– Как вы думаете, Советы прорвутся? – издалека спросил Радовский. Прежде чем напиться, хотелось поговорить с этим осторожным каминцем из новоиспечённой Русской дивизии ваффен СС. А вдруг подходящий компаньон?
– Они уже прорвались, – неожиданно ответил Городня.
– И что будет?
– Что будет… – тот усмехнулся. – Вы давно на фронте?
– Давно. – Радовский попытался ответить неопределённостью.
– Мы тут все давно. Но с какого времени конкретно? С сорок второго? С сорок третьего?
– С сорок первого.
– Ну, так и спрашивать незачем.
– Действительно. Но я вас хотел спросить о другом. Вы как собираетесь драпать, когда нас здесь прищучат большевики? У нас грузовики с полными баками. А вы? В лес? В пущу? А вдруг там партизаны?
Унтерштурмфюрер молчал. Взгляд его и без того настороженных глаз, как показалось Радовскому, изменился. Теперь он смотрел куда-то мимо. Словно на допросе.
Нет, подумал Радовский, с этим не выпьешь и не поговоришь по душам. Слишком напряжён. Слишком верит в то, что господин Каминский вкупе с господином Гиммлером и при покровительстве господина Гитлера ещё повернут судьбу войны в пользу добровольцев из 1-й Русской дивизии ваффен СС.
– Для вас места в транспортниках не хватит.
– От «тридцатьчетвёрок» и вам далеко не уйти. – И унтерштурмфюрер холодно улыбнулся. – По шоссе у них очень быстрый ход. Имейте это в виду, господин майор.
А лейтенант-то ничего себе. Палец в рот не клади. Такие и в деле за берёзку не прячутся. Видимо, всё-таки стоит предложить ему составить компанию за бутылочкой «Леро» 1930 года. Надоело пить одному.
Пуститься в неосмотрительную дискуссию на чужой территории с чужими Радовский мог только хорошенько выпив и хотя бы немного узнав своего собеседника.

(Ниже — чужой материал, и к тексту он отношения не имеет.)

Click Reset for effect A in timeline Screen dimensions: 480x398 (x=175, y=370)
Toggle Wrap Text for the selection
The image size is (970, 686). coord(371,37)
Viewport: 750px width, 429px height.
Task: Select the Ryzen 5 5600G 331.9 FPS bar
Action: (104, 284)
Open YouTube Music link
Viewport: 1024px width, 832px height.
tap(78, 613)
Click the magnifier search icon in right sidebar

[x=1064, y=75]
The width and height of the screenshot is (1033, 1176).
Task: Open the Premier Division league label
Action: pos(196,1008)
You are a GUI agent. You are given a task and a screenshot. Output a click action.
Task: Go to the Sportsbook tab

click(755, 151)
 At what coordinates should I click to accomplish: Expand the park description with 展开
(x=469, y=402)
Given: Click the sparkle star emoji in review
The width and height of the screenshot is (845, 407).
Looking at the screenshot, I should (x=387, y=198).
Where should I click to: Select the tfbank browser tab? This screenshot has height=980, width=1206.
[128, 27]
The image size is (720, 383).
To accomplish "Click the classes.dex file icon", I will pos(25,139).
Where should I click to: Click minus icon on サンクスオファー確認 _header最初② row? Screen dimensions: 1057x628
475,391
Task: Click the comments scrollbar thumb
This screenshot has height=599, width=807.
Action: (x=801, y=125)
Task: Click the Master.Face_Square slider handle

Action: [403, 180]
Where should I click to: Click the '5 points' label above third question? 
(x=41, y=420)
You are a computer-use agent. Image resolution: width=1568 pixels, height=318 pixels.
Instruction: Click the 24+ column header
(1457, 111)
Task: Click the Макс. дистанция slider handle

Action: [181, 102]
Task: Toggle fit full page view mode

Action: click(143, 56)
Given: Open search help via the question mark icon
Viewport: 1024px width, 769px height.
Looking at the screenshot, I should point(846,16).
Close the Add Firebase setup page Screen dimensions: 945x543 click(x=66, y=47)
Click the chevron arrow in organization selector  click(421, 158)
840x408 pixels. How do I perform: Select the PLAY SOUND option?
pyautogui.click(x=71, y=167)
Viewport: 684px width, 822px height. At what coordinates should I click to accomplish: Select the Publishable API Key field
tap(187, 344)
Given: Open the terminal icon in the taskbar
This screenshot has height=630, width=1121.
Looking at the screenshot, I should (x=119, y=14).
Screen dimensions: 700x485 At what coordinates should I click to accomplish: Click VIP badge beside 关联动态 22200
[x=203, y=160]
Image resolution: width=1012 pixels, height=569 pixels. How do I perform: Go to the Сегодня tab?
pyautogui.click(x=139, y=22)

Унтерштурмфюрер Городня оставался загадкой. Э, подумал Радовский разочарованно, да плюнуть и уйти. Посмотреть, как устроились взводы, и накрыть в палатке стол, позвать Гаева. Вот это компания. Но унтерштурмфюрер чем-то незримо притягивал. Что-то от него Радовский хотел услышать. Возможно, что-то из того, что легко бы ему растолковал после третьей-четвёртой рюмки Вадим Зимин. Но где он, его старый боевой товарищ и единственный друг?
– Так о чём вы хотели меня спросить, господин майор?
– Как вы думаете, лейтенант, как нас будут вешать? За шею? Или за ноги?
– А как бы вы хотели, господин майор?
– Моих пожеланий они не учтут, – усмехнулся Радовский и, приложив два пальца к козырьку, повернулся и пошёл из казармы вон.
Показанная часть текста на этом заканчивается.